ACTION ITEM: Please give only the number of lines in the listing below that contain "icon".

RAW DATA:
----
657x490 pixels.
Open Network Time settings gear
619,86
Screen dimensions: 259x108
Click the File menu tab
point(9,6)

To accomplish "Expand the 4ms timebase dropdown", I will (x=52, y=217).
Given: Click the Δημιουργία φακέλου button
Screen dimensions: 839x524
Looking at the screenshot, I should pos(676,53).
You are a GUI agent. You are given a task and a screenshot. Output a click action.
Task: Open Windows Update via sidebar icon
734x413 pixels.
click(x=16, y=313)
----
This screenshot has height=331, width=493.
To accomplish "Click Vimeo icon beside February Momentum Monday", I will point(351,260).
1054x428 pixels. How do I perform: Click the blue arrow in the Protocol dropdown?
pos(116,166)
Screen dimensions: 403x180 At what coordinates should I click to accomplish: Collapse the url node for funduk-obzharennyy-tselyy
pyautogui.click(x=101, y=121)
----
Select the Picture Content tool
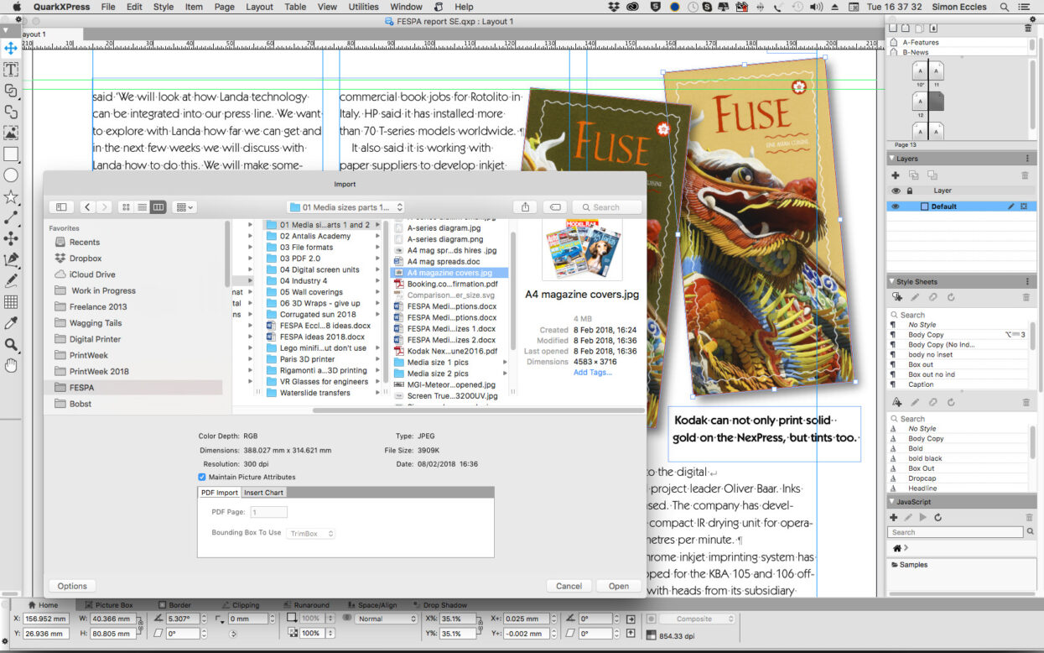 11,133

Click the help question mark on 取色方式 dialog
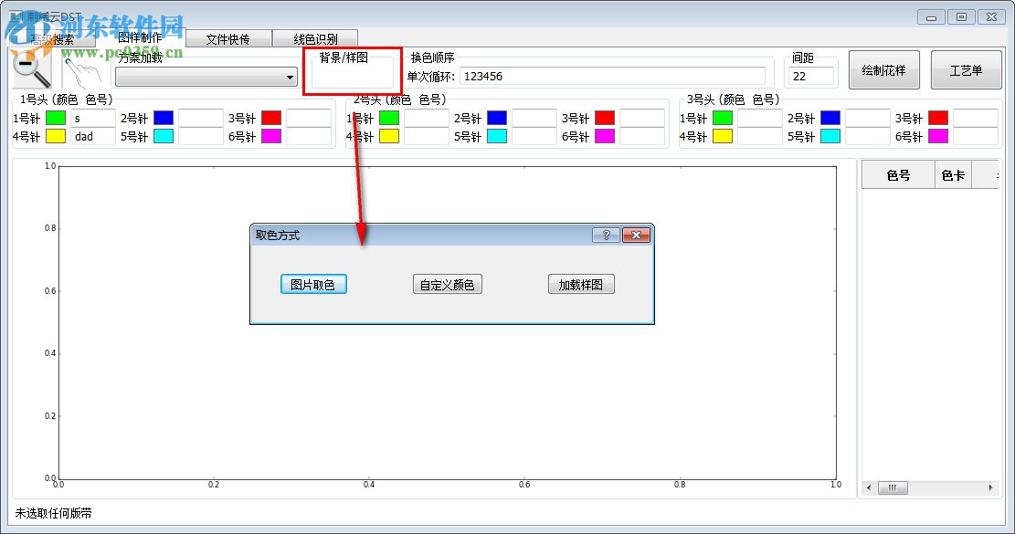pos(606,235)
----
EXERCISE RESPONSE: 2